RE: skyshine from radiography sources, Tokaimura criticalityacci dent

Actually, it is not that unusual for a criticality accident to continue operating for a while. The fatal accident in Russia involving a metal assembly (1997?) operated for about 3 days or so before disassembled by a simple robot. It is not unusual for the initial pulse to not release enough energy to physically disrupt the system adequately for complete shutdown. Furthermore, solution systems may achieve thermal equilibrium at temperatures below the boiling point of the solution, depending on the heat transfer from the system.

Also, the release of shortlived noble gases needs to be considered, especially for solution systems. In models I developed a while back, in a room with 8 room changes per hour the shortlived nobles contributed over 95% of the plume dose at 100 meters. In a surprise to me, I found that at 100 meters, if one ignores shielding (which is often missing anyway), the doses from plume passage for an accident like Tokaimura were essentially equal to the direct doses from the assembly. In my simulations, they were about 1 - 2 rem each. At Tokaimura the nearest residences were only 80 meters away.

If interested, I'd be happy to trade info with you off the list.

Doug Minnema, PhD, CHP

National Nuclear Security Administration

what few thoughts i have are truly my own ...

The Tokaimura criticality accident was very unique in that the criticality continued for approximately 20 hours before the water blanket around the tank could be drained and the system allowed to reach a subcritical state. Usually a criticality accident is a pulse or burst type prompt criticality event. The energy released during the pulse is usually sufficient to change the geometry (through container deformation) or moderation (through boiling off of the water moderator) of the system sufficient to make further criticality pulses impossible or at least less powerful. Of all known criticality accidents world wide (Ref. LA-13638), this accident's duration far exceeded previous accidents.
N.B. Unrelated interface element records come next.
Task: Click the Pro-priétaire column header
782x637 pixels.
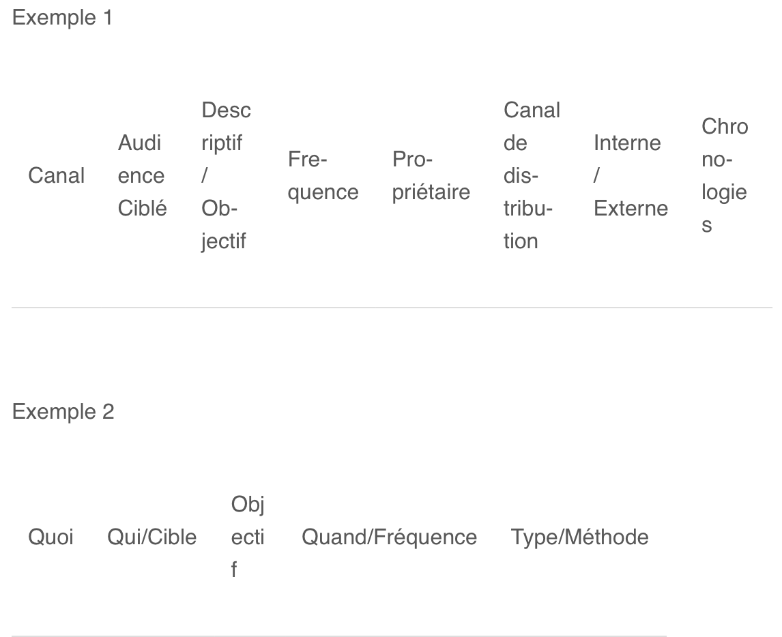Action: point(431,175)
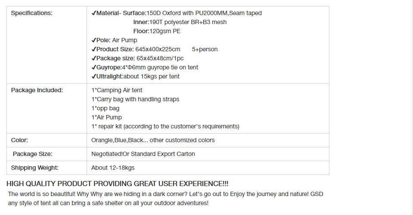Click the Color label cell
Viewport: 413px width, 215px height.
(19, 140)
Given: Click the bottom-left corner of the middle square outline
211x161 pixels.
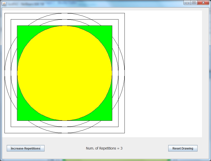Looking at the screenshot, I should click(x=11, y=127).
Because some residents were not evacuated until 3.5 to 4 hours after the reaction started and were within a few hundred meters of the source, the doses received by a handful of the nearest members of the public were due primarily to the direct radiation and not sky shine.

The Criticality Slide Rule (Ref. NUREG/CR-6504, Vol. 2 or ORNL/TM-13322/V2) indicates that for the type of accident at Tokaimura, at 30 meters, the skyshine dose is approximately 1/10 the total dose and at 300 meters the skyshine dose is 1/2 the total dose.

I have two separate reports generated soon after the accident that discuss radiological exposures, measurements taken, emergency response, and the steps taken to halt the ongoing criticality. One report was prepared by Valerie Putnam on behalf of the American Nuclear Society and one prepared by the IAEA. Both reports are in PDF format and easily transmitted. I am not aware if they are available on the internet or not.

I'm not sure if this answers Mr. Franta's question, but I hope it helps.

Nuclear Criticality Safety Manager

Portsmouth Gaseous Diffusion Plant